This interesting News & Views article in Nature summarizes some recent work on disordered proteins and how they respond to activators and inhibitors. While I don't understand much of the jargon in the article, the overall message is exciting. I found the following excerpts of interest:
The observation of striking differences in the crystal structures of haemoglobin in the presence and absence of oxygen seemed to validate the idea that allostery [the link is my own] can be rationalized, and possibly even quantitatively accounted for, by examining the structural distortions that connect the different oxygen-binding sites... This structural view of allostery has largely guided the field ever since. However, the realization that more than 30% of the proteome — the complete set of proteins found in a cell — consists of intrinsically disordered proteins (IDPs), and that intrinsic disorder is hyper-abundant in allosteric signalling proteins such as transcription factors, raises the possibility that a well-defined structure is neither necessary nor sufficient for signal transmission.
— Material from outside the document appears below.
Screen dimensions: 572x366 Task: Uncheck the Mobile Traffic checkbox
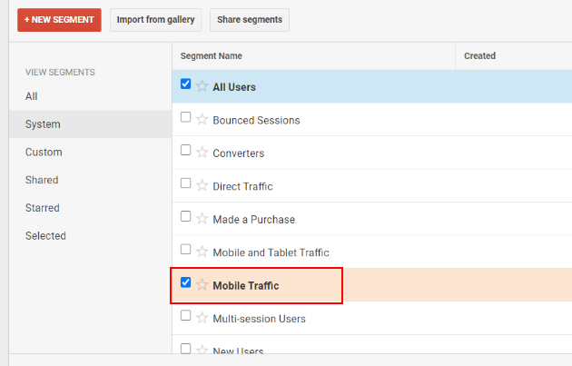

The take-home message of Ferreon and colleagues' work, and the reason that a switch is possible, is that proteins should not be thought of as multiple copies of identical structures that respond uniformly to a signal. Instead, proteins — especially IDPs — exist as ensembles of sometimes radically different structural states. This structural heterogeneity can produce ensembles that are functionally 'pluripotent', a property that endows IDPs with a unique repertoire of regulatory strategies.
I absolutely love that IDP's are currently rewriting the dogmas of much of molecular biology.